The consistent response from Chinese people that a verbal apology is needed fascinates me. An action-only apology doesn’t seem to adequately convey the confession—the admission of wrong that people, Chinese or non-Chinese, want to hear. When it comes to receiving an apology, we often want to hear a verbal apology. Yet, how often do we personally avoid giving a verbal apology when we have messed up? We choose to bring our spouse tea instead. We go out of our way to help a colleague at work. We intentionally compliment that person at church. Doing something extra for someone to demonstrate that we know we messed up feels much less embarrassing, shameful, and awkward than verbally confessing and apologizing.

Modeling Apologizing

Many Chinese believers have never seen a verbal apology modeled in their family situations, so they continue the pattern of apologizing through actions rather than expressing a verbal apology. While he was growing up, Liu Haifeng was only exposed to and used the following action-apology method:

If you and I have a conflict and it seems that I am in the wrong, I will proactively help you with something to apologize, but I will never say, “I’m sorry.” 1

For example, if I saw my older sister cooking, and we had been in a conflict where I was in the wrong, I would apologize by saying, “Does that need a little salt? I’ll get the salt for you.”

Then I would check her expression. If her face still looked dark, or if she didn’t look at me at all, or if she said, “Go away!” then I knew things hadn’t blown over yet. But if her expression was somewhat warm, friendly, and demonstrating goodwill, then I knew that things had returned to a good enough place relationally.

When Liu Haifeng shared this example with me, I was intrigued and asked him, “Does this method work? Does it really mend the relationship?” He laughed and replied, “It has a little bit of an effect because in the surrounding environment, everyone behaves this way.”

But Liu Haifeng went on to say that this type of apology doesn’t resolve the problem:

Even though we say that we have forgotten about the situation, in fact, no one has forgotten about it. We just aren’t willing to mention it again. The next time we run into the same thing, we will argue again. Not only that, when we argue, we will bring up the details from the previous time.

This type of action apology, without a sincere verbal expression of apology, is commonplace but doesn’t deal with the root issue; it simply perpetuates the conflict pattern.

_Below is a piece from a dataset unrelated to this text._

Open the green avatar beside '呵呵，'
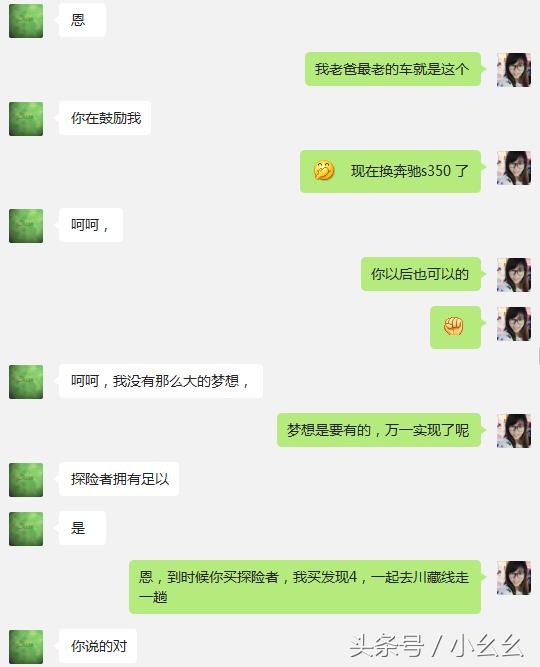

After marrying his wife, a woman who highly values hearing a verbal apology, Liu Haifeng realized his familiar action-only method of expressing apology and regret wouldn’t satisfy her. When he asked her, “Do I have to speak out the words ‘I’m sorry’? You already know that I am expressing my apology and regret, isn’t that enough?” she responded, “Yes, you do. Only when you speak out the words do I know that you truly are sorry for what you did; then my heart is at peace again.”

I have talked with many Chinese Christians who, like Liu Haifeng, have told me, “I used to not really be able to verbally apologize,” but after studying and practicing biblical peacemaking, they are now able to do so. As a summary to both his growing up experience of apologizing and his married life experiences, Liu Haifeng described his newly formed perspective to me:

I think a verbal apology can more directly let the other person know of my apology and regret. When I use a friendly way of doing some action or say a few words unrelated to the conflict, it is very difficult for these actions to enter into her heart. But, if I give a simple apology, it connects directly with her heart emotions and more effectively defuses the emotions. Even so, an apology must be accompanied by actions. A verbal apology and actions cannot be separated from each other.

Giving a verbal confession-apology that includes a sincere expression of sorrow, remorse, or regret for something you have said or done, coupled together with a change in your behavior, has the potential to make a significant difference in your relationships.2

Note: This blog post contains content from Jolene’s forthcoming book: Changing Normal: A New Approach to Conflict, Face Issues, and Reconciling Relationships.


  1. The account of Liu Haifeng’s (pseudonym) story in this post is from an author interview that took place in 2019.
  2. Those I interviewed, like Liu Haifeng, had learned the Seven A’s of Biblical Confession (see below) found in Ken Sande’s book, The Peacemaker. This specific list was pulled from RW360, “Seven A’s of a Biblical Confession—Get the Log Out of Your Eye,” accessed December 17, 2021,

    1. Address everyone involved (all those whom you affected)
    2. Avoid if, but, and maybe (do not try to excuse your wrongs)
    3. Admit specifically (both attitudes and actions)
    4. Acknowledge the hurt (express sorrow for hurting someone)
    5. Accept the consequences (such as making restitution)
    6. Alter your behavior (change your attitudes and actions)
    7. Ask for forgiveness (and allow for time)

    Note: Not every relationship or situation needs the same type of confession and apology. The severity of the offense plays a part in determining how much needs to be said and done to restore a relationship.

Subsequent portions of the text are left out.